» **PROVIDED TEXT**

The Affaire Bull was not only an affront to French pride, but an indication that France was largely dependent on the US for computer technology. A second incident revealed the critical military consequences of France's weakness. In the early 1960s, France was attempting to improve its nuclear strength by develop a hydrogen bomb. The mathematics of fusion is computationally intense, so France attempted to buy powerful American computers: the CDC 6600 supercomputer and the IBM 360/92.13 However, the US government blocked the export of these computers to France in an attempt to limit nuclear proliferation.

These problems led French president Charles de Gaulle to decide that France needed a strong computer industry of its own. In 1966, he developed a plan for computing (Plan Calcul)14, where the French government would reorganize the computer industry, picking companies to lead in each sector from minicomputers to semiconductors.

In the minicomputer sector, the government created a company called CII by combining three French computer companies: SEA, CAE, and SETI. CII was primarily owned by a large French company called Thomson-CSF (now Thales).15 CII played a key role in the Spacelab computer, since CII developed the Mitra line of computers. In the mid-1970s, CII and the American company Honeywell merged, with the computer division spun off to form a new company called SEMS, with majority shareholder Thomson. Another Thomson subsidiary, CIMSA, focused on military electronics and produced the militarized versions of the Mitra line. In particular, CIMSA produced the computer for Spacelab.16

France's Plan Calcul is generally viewed as a failure. Despite expensive subsidies, the French computer industry remained weak and unable to escape American dominance. When Giscard d'Estaing was elected president of France in 1974, he ended Plan Calcul. There are various interpretations, such as the failure of government planning versus the free market, but my view is that in the 1960s and 1970s, IBM crushed most challengers in the computer industry, both American and foreign, so Plan Calcul didn't have a chance. As for Bull, the company went through a dizzying sequence of American takeovers and nationaizations by France.17 Just two months ago (March 2026), the company was reacquired by the French government.

Replacement by the IBM AP-101SL computer

Since Spacelab was a European project, using a European computer was a point of pride. Unfortunately, the French computers were eventually replaced by IBM computers due to performance needs and undoubtedly political factors.

During the Space Shuttle program, the computers on the Shuttle and in Spacelab became obsolete as computer technology rapidly advanced. Although the computers were originally considered powerful, their performance and memory capacity became problems over time. The Space Shuttle's IBM AP-101 computers were upgraded to IBM AP-101S computers, first flying in 1991. The AP-101S was half the size, three times faster, and had more than twice the memory, using semiconductor memory instead of magnetic core memory.

The Spacelab computer system needed a similar upgrade, and in 1991, the CIMSA computers on Spacelab were replaced with IBM AP-101SL computers. The AP-101SL was based on the Shuttle's upgraded AP-101S computer, but modified to support the Mitra's hardware architecture, instruction set, and I/O capabilities. The packaging of IBM's computer was slightly changed to match the dimensions of the CIMSA computer and to use an external heat exchanger rather than an internal heat exchanger.

» **WHAT YOU WILL DO**
1/ From the passage on France's computer industry and Spacelab, write out everything from "These problems led" down to "minicomputers to semiconductors.".
2/ In the passage on France's computer industry and Spacelab, which three French computer companies were combined to create CII?

» **DATA EXTRACT**
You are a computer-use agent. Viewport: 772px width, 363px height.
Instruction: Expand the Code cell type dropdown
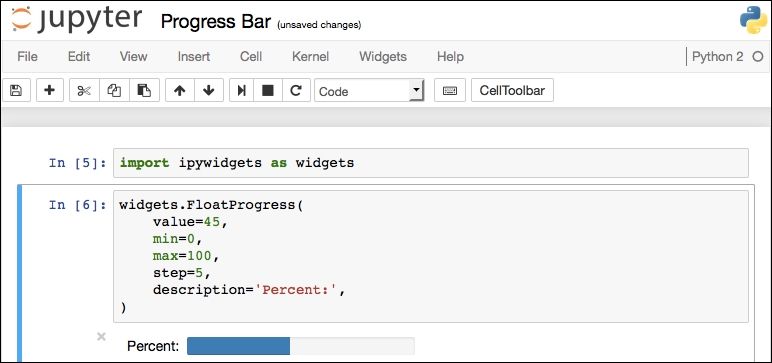point(369,91)
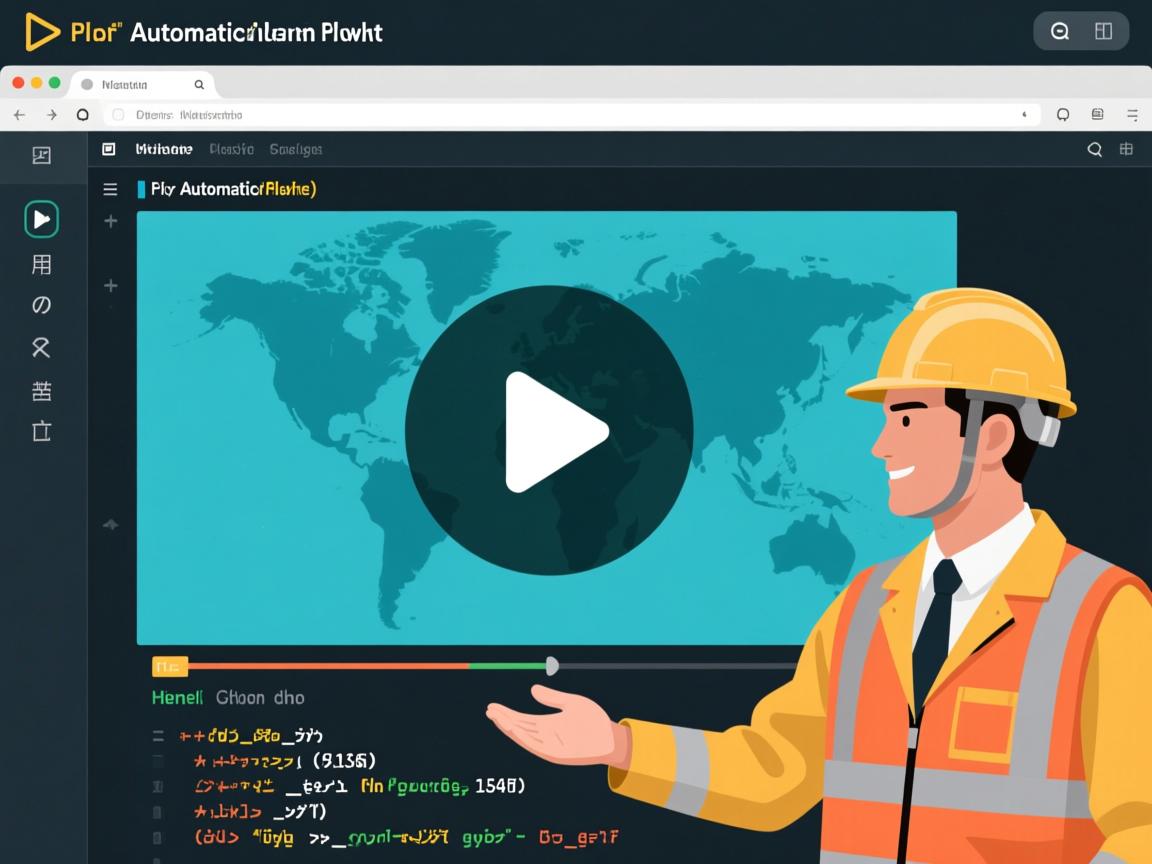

» **EXPECTED ANSWERS**
1/
These problems led French president Charles de Gaulle to decide that France needed a strong computer industry of its own. In 1966, he developed a plan for computing (Plan Calcul)14, where the French government would reorganize the computer industry, picking companies to lead in each sector from minicomputers to semiconductors.

2/ SEA, CAE, and SETI.